### What this task involves:
Search the records below for the string "agent", and report each line that contains it.

### Exercise data:
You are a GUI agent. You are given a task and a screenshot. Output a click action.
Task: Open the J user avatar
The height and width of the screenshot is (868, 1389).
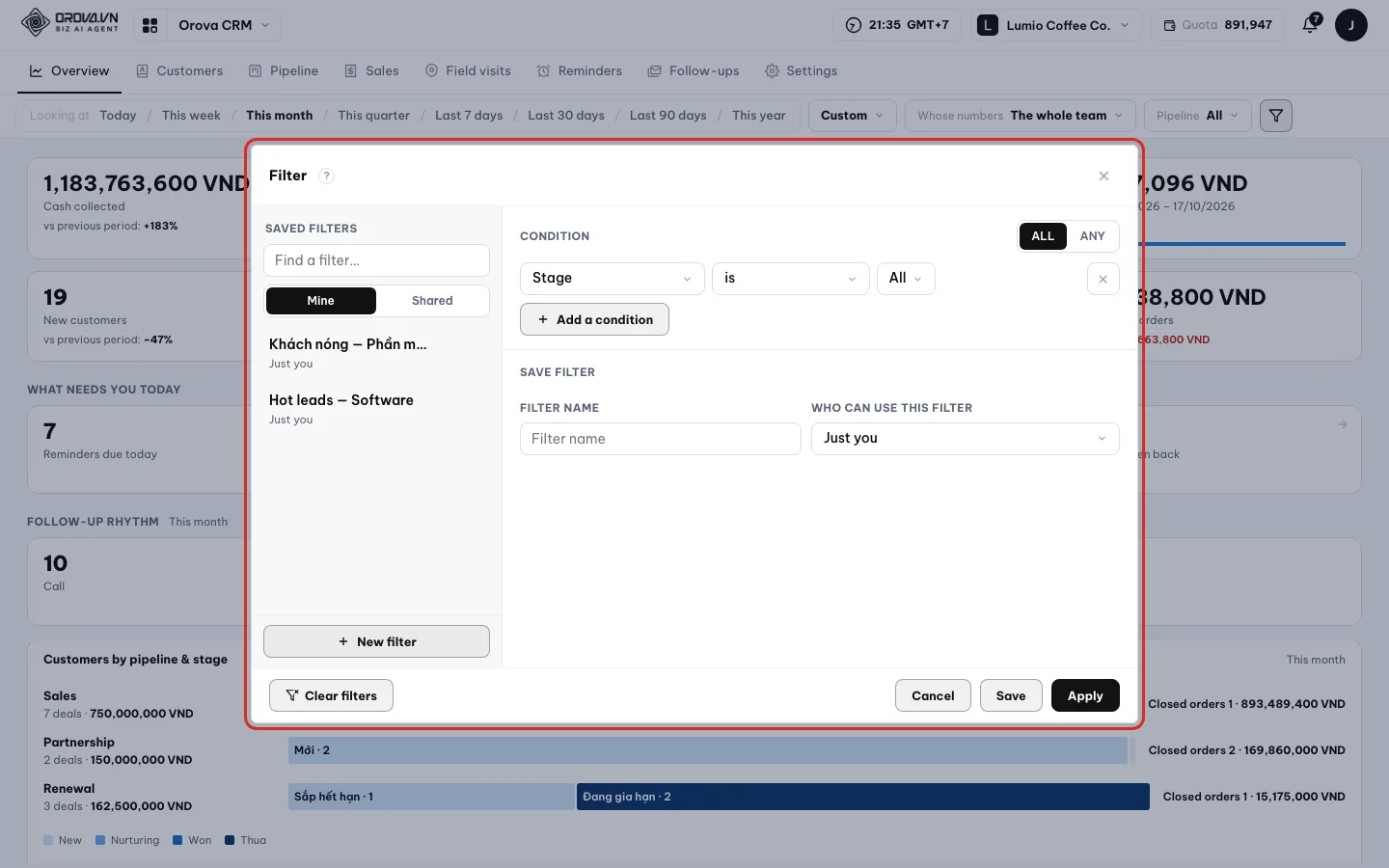click(x=1350, y=25)
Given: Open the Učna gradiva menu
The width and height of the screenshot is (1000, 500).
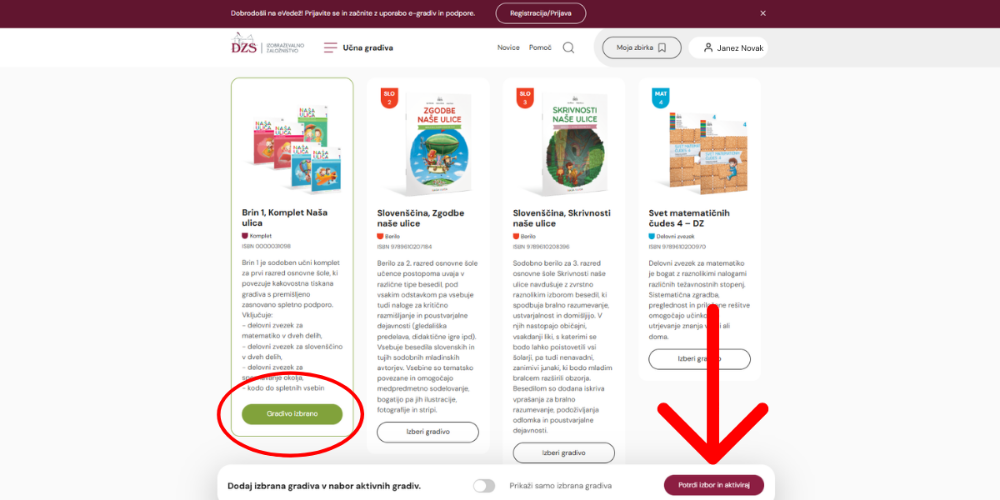Looking at the screenshot, I should pyautogui.click(x=368, y=48).
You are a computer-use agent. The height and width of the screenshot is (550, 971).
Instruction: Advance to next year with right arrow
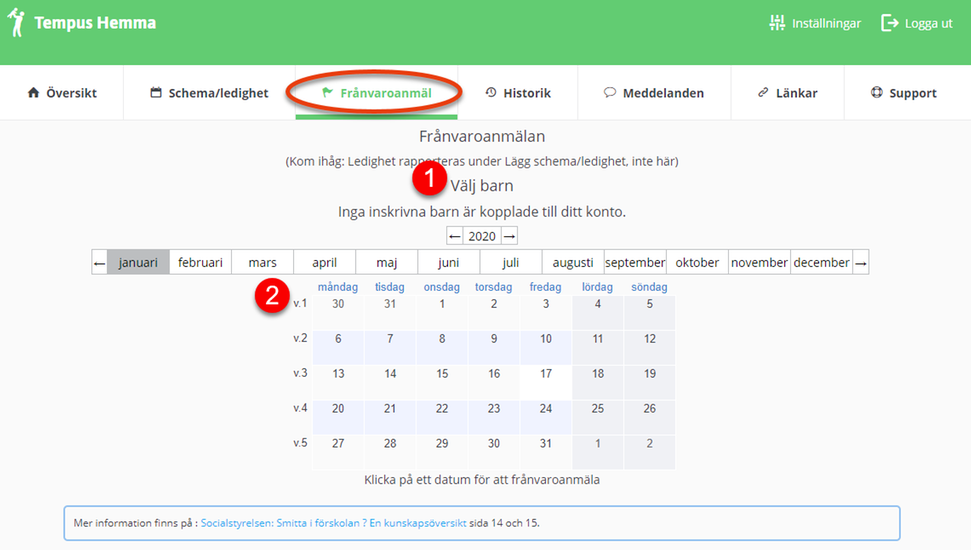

### Answer box:
You are a GUI agent. You are given a task and a screenshot. Output a click action.
You are a computer-use agent. The height and width of the screenshot is (550, 971).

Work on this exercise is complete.